But they also miss the golden opportunity to claim they'll shake Uranus, which I feel is a considerable oversight.  The bar is set neither too low nor too high.  The bar simply is something to yell at and pummel with guitar riffs.  Admittedly, the bar didn't know what hit it.  The bar is suitably pummelled.

Now here's the rub.  Space is huge and cold and empty.  Pushing fresh art out into the void is both a desperate and heroic act.  And it really doesn't matter how good or bad that art is.  The victory is in the battle.  Jupiter V are up for the good fight.

All the players in this band have done their job commendably.  These are seasoned professionals playing at the top of their game.  Everything musical rumbles on nicely.  It's fair to say this is probably the best Garage (or perhaps more accurately Frat) Rock album of the year.  It is ruthlessly efficient.  It has read the rules, checked the boxes and it passes inspection with flying colours.

I have no doubt it will grace many I-94 Bar Top Ten lists at the end of the year.  It pretty slickly takes aim at its audience's expectations, shoots and kills.

It smartly blends it's influences.  Even when it tips its hat to dreaded heavy metal, it lays into the pop metal of the ‘70s.  Shades of Deep Purple's "Hush" rather than the steaming drivel of, say, "Smoke on the Water".

■ Tasks and exercises
A. In the album review, write out the passage from "Now here's the" to "the good fight.".
B. When the album review mentions the record's nod to heavy metal, which Deep Purple song does it say that side resembles?

■ Data lines
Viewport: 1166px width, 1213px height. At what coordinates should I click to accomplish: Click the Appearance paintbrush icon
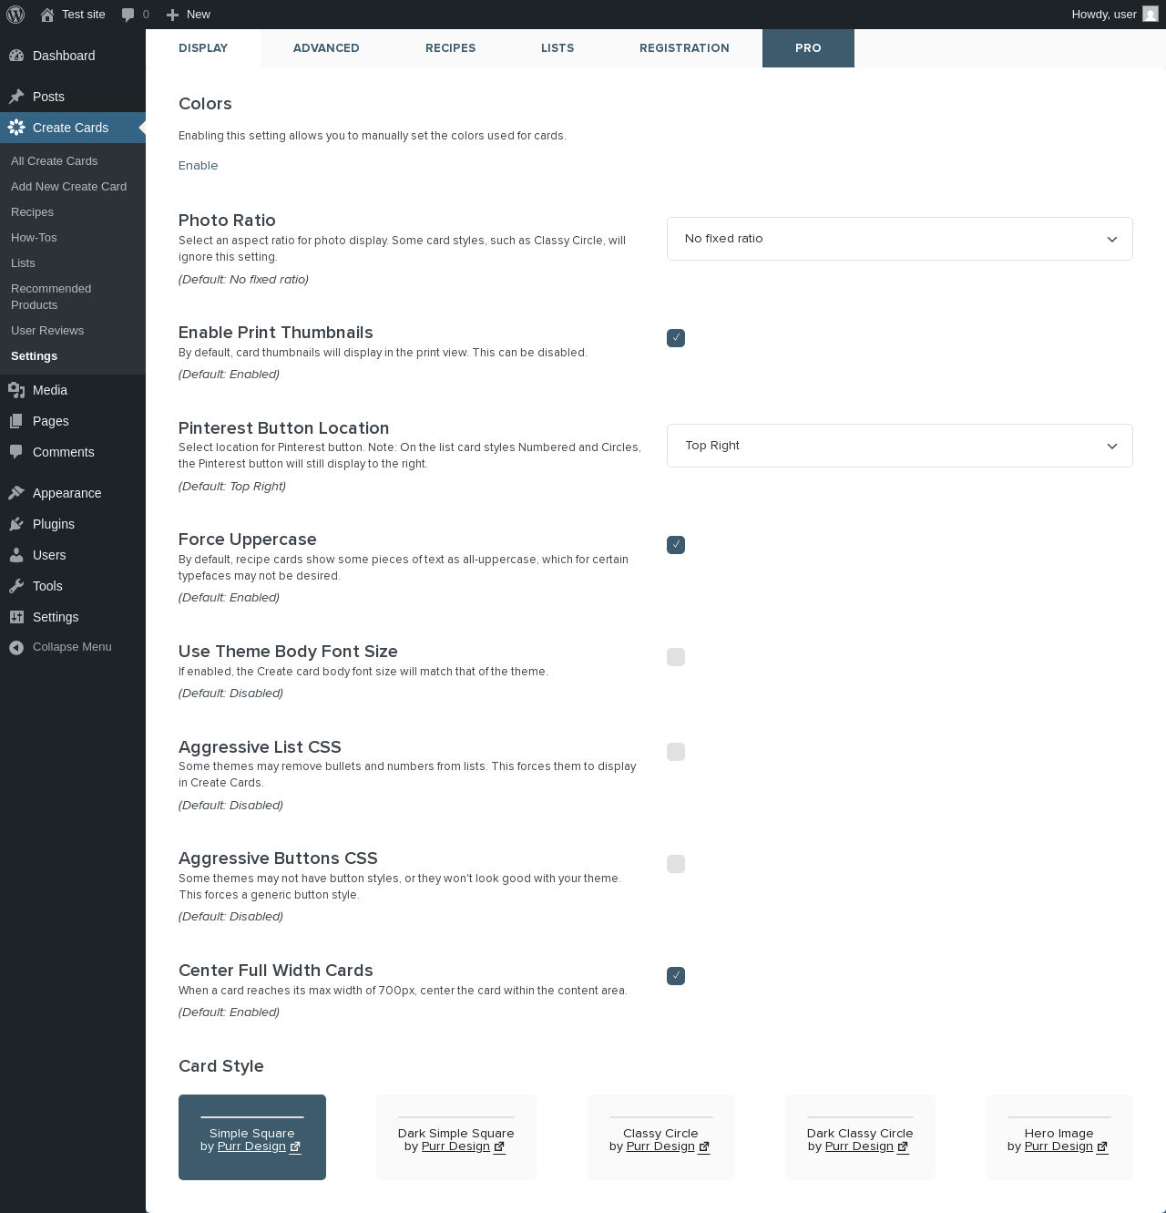[x=16, y=493]
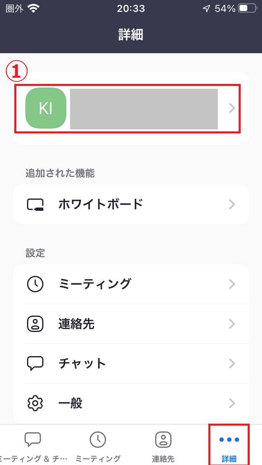Tap the contact icon beside 連絡先 setting

tap(35, 324)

■ Full solutions
A.
Now here's the rub.  Space is huge and cold and empty.  Pushing fresh art out into the void is both a desperate and heroic act.  And it really doesn't matter how good or bad that art is.  The victory is in the battle.  Jupiter V are up for the good fight.

B. "Hush"